D-Day

26.04.2018 |

Episode #10 of the course Ten turning points of World War II by Patrick Allitt

 

The alliance between Britain and America in the west and Stalin in the east shared the intention to defeat Hitler. But this alliance was riven with mutual suspicions. British and American leaders could not help remembering that Stalin had been allied with Hitler for two years earlier in the war and that his presence in the alliance made it difficult to claim that this was a war for democracy.

For his part, Stalin, hard-pressed by the German invasion, was desperate to see the Allies open a Western front, preferably in 1942. They failed to do so. Then they compounded their negligence, as he saw it, by not opening the Western front in 1943. For another year, Soviet armies faced almost the full brunt of the Wehrmacht. Only in the summer of 1944 did Anglo-American forces finally launch a full-scale invasion of western Europe, “Operation Overlord.”

Churchill, Roosevelt, and their generals knew how difficult the operation would be. This was the largest seaborne invasion in the history of the world, against hardened targets and veteran defenders. For two years, American and Canadian men and materiel were assembled in southern Britain, while heavy bombers from British airfields pounded Germany’s industrial cities night and day.

INFORMATION GIVEN.

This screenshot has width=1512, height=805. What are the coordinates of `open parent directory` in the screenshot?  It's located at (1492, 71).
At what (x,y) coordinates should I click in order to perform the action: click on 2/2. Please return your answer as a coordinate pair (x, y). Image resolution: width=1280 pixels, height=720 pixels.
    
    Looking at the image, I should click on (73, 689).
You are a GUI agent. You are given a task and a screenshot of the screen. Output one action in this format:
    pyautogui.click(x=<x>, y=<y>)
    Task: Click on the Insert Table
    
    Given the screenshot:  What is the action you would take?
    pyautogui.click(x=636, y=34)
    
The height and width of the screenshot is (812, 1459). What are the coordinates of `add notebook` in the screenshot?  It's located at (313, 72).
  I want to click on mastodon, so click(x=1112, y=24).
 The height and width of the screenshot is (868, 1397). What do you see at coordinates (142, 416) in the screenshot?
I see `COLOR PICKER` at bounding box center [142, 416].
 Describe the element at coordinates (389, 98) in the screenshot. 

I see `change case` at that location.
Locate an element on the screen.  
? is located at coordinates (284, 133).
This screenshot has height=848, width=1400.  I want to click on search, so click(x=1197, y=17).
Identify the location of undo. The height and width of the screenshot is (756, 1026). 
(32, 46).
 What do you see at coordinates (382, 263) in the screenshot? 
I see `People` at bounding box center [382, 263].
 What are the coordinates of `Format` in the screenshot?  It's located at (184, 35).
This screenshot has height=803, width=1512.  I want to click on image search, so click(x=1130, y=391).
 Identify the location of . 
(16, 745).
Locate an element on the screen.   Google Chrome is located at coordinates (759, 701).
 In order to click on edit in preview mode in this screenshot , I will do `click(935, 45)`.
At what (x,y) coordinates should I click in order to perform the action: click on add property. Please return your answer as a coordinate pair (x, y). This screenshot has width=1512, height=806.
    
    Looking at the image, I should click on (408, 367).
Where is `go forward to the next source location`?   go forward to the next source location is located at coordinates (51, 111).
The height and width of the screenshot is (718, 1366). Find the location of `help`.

REQUEST A. In the D-Day text, what name was given to the full-scale Anglo-American invasion of western Europe launched in the summer of 1944?
REQUEST B. Reproduce the D-Day text from "Churchill, Roosevelt, and" to "night and day.", with "southern Britain" changed to "southern England".

TASK RESPONSE A. Operation Overlord

TASK RESPONSE B.
Churchill, Roosevelt, and their generals knew how difficult the operation would be. This was the largest seaborne invasion in the history of the world, against hardened targets and veteran defenders. For two years, American and Canadian men and materiel were assembled in southern England, while heavy bombers from British airfields pounded Germany’s industrial cities night and day.